Wednesday, August 26, 2009

Tides

Life has a way of surging all at once, and a tremendous amount of joy flows in.

My daughter is growing into such an amazing person, and I love that I get to watch her and discover life along with her.

My best friend has spent a good deal of time here with us this summer and it has been so wonderful to have her. We met at youth cons when we were about 15, have never lived closer than four hours away, which is the distance between us now, and sometimes have gone a year or two without being in touch. It is nice that our lives have reached a point in life where we are able to be a bigger and more regular part of each others lives. She has decided after spending so much time down here, that in two and a half years, when she has reached a certain point in her job, she will be moving down here. Yay!

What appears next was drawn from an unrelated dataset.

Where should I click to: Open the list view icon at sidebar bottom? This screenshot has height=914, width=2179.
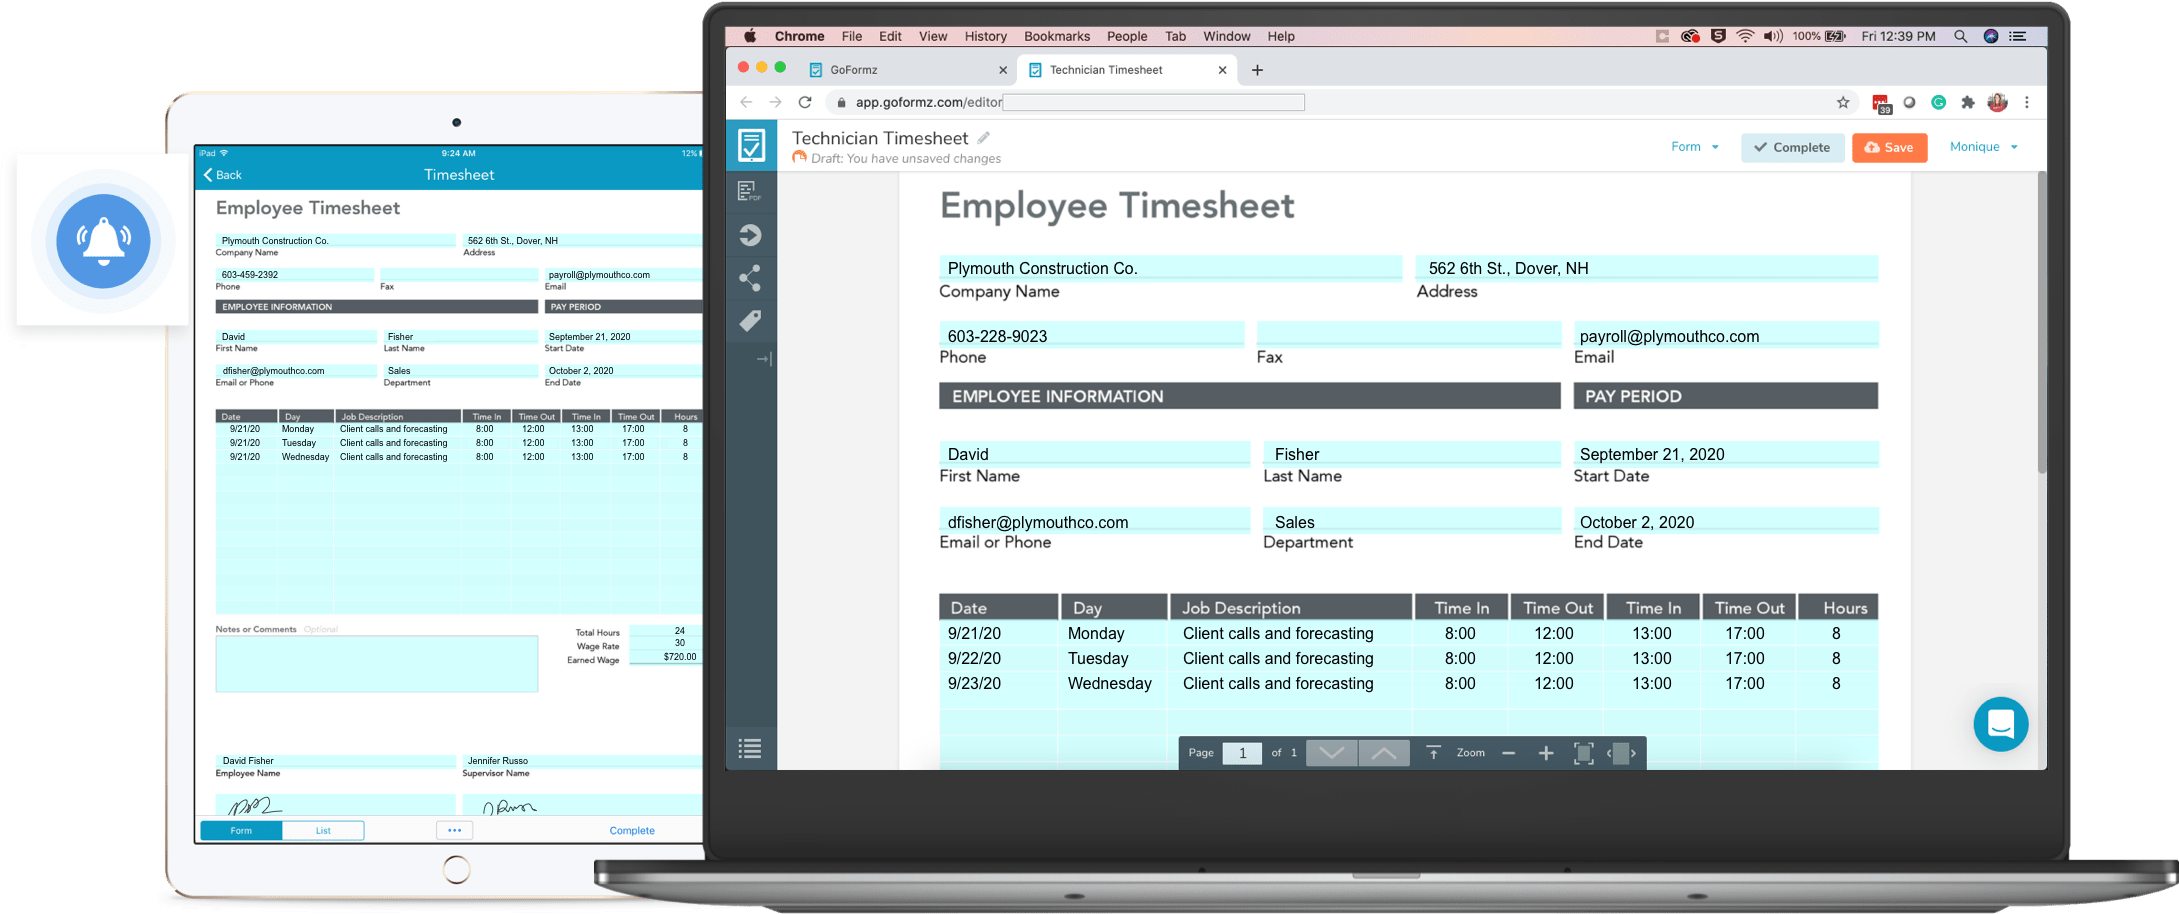[x=751, y=748]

We have a new puppy. Her name is Rosie and she is the cutest thing ever. Now that she has been here for a week we are getting more familiar with each other's rhythms, and its much more harmonious. It has been hard for Emily giving up the vast amounts of one on one time we have together. But all in all, she is a delightful addition to our little family.

But just as the joy rolls in, the tide goes out and in rolls sorrow and pain. Too many of my friends are sick. One has swine flu, another is dealing with the pain of losing her father at the worst but dealing with him being sick at the least (neither good options). Another has just been diagnosed for a second time with melanoma. There are so many people hurting. All at once.

It never seems to come in small waves, but just the big giant ones. At a time in my life where I am realizing how much fear I hold on to, and am trying to let go of, the influx of stress does nothing to help me.

1 comment:

AnnieD said...

Well I'll give you good news: both my mother and I had clean check-ups for breast cancer. Yay!